Fishermen can choose voluntarily whether to join a sector and fish under an allocation of catch or continue with days-at-sea effort controls for the fishing year starting in May 2010.

It is going to be a tough few years for all of us, regardless of which system you’re in. Fishermen staying under days-at-sea will be allotted 24.2 days to fish for the entire year. Considering some fishermen have to steam a day out and back from the fishing grounds, and the unpredictability of weather and fish, it is difficult to maximize a business plan.

Next year, the groundfish fishery will move from the original two sectors to 19 and will include 784 groundfish permits, accounting for more than 95 percent of the allocation of groundfish available to the commercial fishery.

Almost all Maine groundfishermen will be fishing from four of these sectors. We originally submitted an application for a sector for our community, the Port Clyde Community Groundfish Sector, or PCS. Our name no longer reflects our original intent because two years and 43 permits later we have expanded from our community to encompass fishermen as far south as Kennebunkport.

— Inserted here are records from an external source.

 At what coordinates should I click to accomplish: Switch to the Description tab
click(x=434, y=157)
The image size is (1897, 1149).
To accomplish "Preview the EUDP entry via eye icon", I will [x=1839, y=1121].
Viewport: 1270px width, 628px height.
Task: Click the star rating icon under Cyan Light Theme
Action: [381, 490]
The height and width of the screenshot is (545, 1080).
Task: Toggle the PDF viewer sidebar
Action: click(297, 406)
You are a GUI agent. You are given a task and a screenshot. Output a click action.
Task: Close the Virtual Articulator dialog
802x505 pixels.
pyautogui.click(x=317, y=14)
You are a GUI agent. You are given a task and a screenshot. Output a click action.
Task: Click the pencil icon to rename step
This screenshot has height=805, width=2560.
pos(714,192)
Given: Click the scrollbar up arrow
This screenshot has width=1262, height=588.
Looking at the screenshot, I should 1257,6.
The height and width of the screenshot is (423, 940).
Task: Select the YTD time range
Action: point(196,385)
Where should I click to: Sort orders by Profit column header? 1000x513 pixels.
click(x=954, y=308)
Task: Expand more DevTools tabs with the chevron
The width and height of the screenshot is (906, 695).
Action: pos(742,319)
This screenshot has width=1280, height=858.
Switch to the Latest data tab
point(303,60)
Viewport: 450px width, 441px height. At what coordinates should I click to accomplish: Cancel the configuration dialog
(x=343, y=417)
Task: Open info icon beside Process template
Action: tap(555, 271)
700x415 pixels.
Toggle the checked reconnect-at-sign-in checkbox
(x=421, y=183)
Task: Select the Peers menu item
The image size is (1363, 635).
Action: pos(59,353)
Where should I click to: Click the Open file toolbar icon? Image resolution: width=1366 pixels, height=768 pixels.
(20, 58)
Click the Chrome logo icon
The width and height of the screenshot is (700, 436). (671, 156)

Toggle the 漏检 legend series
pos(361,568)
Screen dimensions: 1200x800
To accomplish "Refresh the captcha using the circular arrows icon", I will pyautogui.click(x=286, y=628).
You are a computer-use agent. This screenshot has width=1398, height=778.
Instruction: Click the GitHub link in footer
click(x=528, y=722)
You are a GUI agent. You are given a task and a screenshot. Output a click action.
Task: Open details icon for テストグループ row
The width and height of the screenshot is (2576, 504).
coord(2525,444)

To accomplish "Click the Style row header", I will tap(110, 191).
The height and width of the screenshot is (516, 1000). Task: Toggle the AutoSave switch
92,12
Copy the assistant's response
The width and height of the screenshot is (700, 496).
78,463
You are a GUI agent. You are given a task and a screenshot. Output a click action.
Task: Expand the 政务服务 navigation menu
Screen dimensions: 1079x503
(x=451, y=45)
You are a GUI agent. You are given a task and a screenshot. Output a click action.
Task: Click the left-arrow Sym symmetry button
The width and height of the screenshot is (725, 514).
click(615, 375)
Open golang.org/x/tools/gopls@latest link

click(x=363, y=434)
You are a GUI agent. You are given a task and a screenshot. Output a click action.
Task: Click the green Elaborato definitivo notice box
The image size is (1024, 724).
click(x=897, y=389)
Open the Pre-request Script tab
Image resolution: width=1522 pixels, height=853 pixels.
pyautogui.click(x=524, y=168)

Our sector fishermen are committed to fishing only in the Gulf of Maine and to continuing to land our catch in the historic ports of this state. The PCS is a range of trawl and gill net vessels, and some who want to try hook fishing, which they feel would not have been a viable business option with days-at-sea because of the pressure to fill their boats under a ticking clock.

Many community fishermen feel they have been left out of the process and that management decisions have been a “one-size-fits-all” approach, tending to support larger-scale operations. We see another benefit to fishing in sectors: We will now be a strong voice among only 19 at the table, rather than one voice lost in a crowd of thousands. We always say the government is not listening, but unfortunately the opinions it has heard in the past didn’t represent the concerns of the entire fleet. Now we will all have an equal say in the management process.

In the years to come, we hope to keep the remaining 70 boats that still were landing groundfish in the state of Maine in 2008 in business. We all are facing low allocations of fish next year, yet if we are able to be pioneering with our business plans, gear and marketing, it could get us through.

I empathize that the major changes ahead are putting all fishermen into a crisis, because I am right there. Now is the time to focus our energy on the opportunity before us and work together for a better future for our businesses and our communities. Fishermen are resilient by nature, and we will find innovative ways to weather this initial storm.

Jim Frank is a lifelong fisherman who has fished from Alaska to Maine and will be the sector manager for the Port Clyde Community Groundfish Sector.